We hear a lot in the UK these days about workers “bringing the country to a halt” and “walking out”. Both phrases are value-laden and heavy with connotations.
“Walking out” suggests impetuousness, petulance and a sudden abandonment of duty, rather than the carefully considered reaction to unworkable circumstances which almost always precedes strike action. “Bringing the country to a halt” implies that the workers are not themselves part of the country, but a malign force from outside.
Paris had not been brought to a halt. The tourist attractions were closed, as were schools and most of the Metro lines, but cafes were open and the people of Paris were definitely moving.
When my book editor had suggested that I might like to go and “see the strike”, I’d been confused. Was he proposing to take me to a picket line? Which one?
The French citizenry have no intention of losing their fight
Fundamentally, I didn’t understand what a general strike looked like. I was imagining separate places of work, picketed by the members of their various unions – not 87,000 people, united in their anger towards their leaders, marching towards the seat of government to tell them so.
This strike wasn’t just any single union’s issue, like the RMT protesting unsafe working conditions, or a nurses’ union campaigning for fair pay. The French are protesting the attempt by Emmanuel Macron’s government to raise the state pension age from 62 to 64.
When this was explained to me, my first impulse was, honestly, to laugh. Sixty-four? Ours is currently 66, I told my astonished colleagues. It’s going up to 67 by 2027. It’ll definitely be 70 by the time I’m claiming. But that’s nothing to boast about, is it?
I’ve since looked at the timeline of our pension reform; I had to – like most people my age and below, I wasn’t familiar with it. It’s been drifting upwards since 2010, when women (60) were moved inline with men (65); that was achieved in 2018. By 2020, the pension age was brought up again, to 66, and it’s still going. It won’t come back down. We lost that fight; we didn’t even begin it.
The French citizenry have no intention of losing their fight. It is ingrained with them; their workers’ rights are so much better than ours because they have united and fought hard for every single one. Perhaps it’s historical memory of overthrowing a monarchy rather than meekly tolerating one for centuries? They know how, as a people, to make themselves ungovernable.
Yes, half a million public sector workers went on strike in the UK last week, but still at workplaces only, and on the same day that the government pushed through controversial legislation which will restrict workers’ ability to strike.

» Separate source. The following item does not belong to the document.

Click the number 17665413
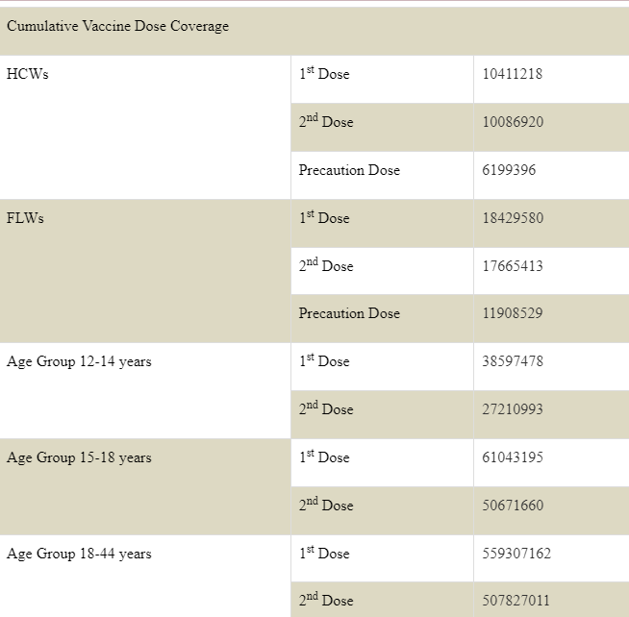The width and height of the screenshot is (629, 617). click(x=513, y=266)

Our governments are not afraid of us. They aren’t even trifled. And, so, we collectively roll over, each thinking: “Ah well, what difference could I make?”

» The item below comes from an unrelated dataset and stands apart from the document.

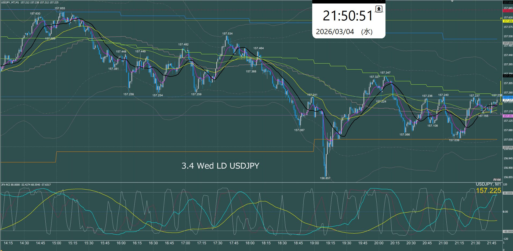
Task: Click the 80.0000 RCI level tag
Action: pyautogui.click(x=508, y=193)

Standing together and speaking with one voice
The pictures I’ve seen since of the march I attended have almost all concentrated on what must have been a relatively brief moment towards the end of the day, when someone let off a red smoke flare in front of the Senate.

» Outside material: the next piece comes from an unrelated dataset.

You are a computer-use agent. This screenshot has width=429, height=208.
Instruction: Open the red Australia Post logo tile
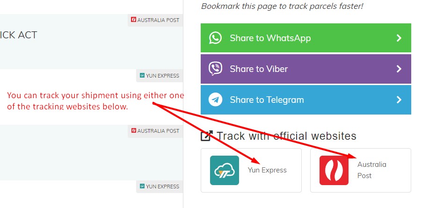coord(334,170)
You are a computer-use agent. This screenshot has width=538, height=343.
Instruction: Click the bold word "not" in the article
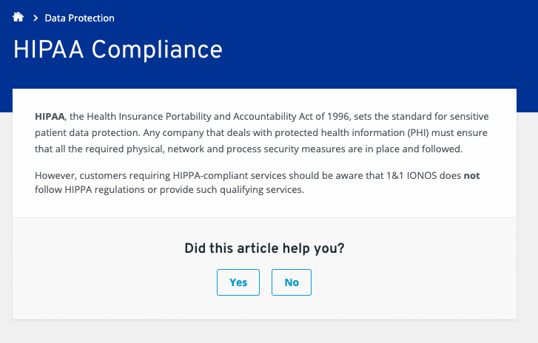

I don’t blame the photographers; it looks dramatic. You go with the drama. But, it also looks dangerous – like fire or arson, at first glimpse – threatening, scary. What I encountered out there on the march was something very different indeed.
Huge march against proposed rise in minimum retirement age from 62 to 64 in France gets underway in Paris.
The 8 main unions are leading a day of action across the country.
Could be biggest protest in 🇫🇷 in 13 years.
President Macron’s govt says the change is “non-negotiable” pic.twitter.com/nmX7ykDl2r
— Nick Beake (@Beaking_News) January 31, 2023
Young women, skipping arm in arm, wearing Statue of Liberty headbands, singing an angry song, the only word of which I could make out was “Macron”. Older, chic Parisians, wheeling bikes with protest signs attached. Twenty-something workies, still in their boots, cracking cans open on the roofs of bus shelters and toasting the marchers.
Student communists waving flags like they were in Les Miserables. Forty-something parents with their kids on shoulders. Old men in tweed bunnets, jabbing their cigarettes in the air. All of these people, together: united.
Quite simply, it was solidarity. We need it, folks. That ability to say, with one voice: enough, you don’t have the right to do this to me – to us. How do we, as a country, develop that, and quickly?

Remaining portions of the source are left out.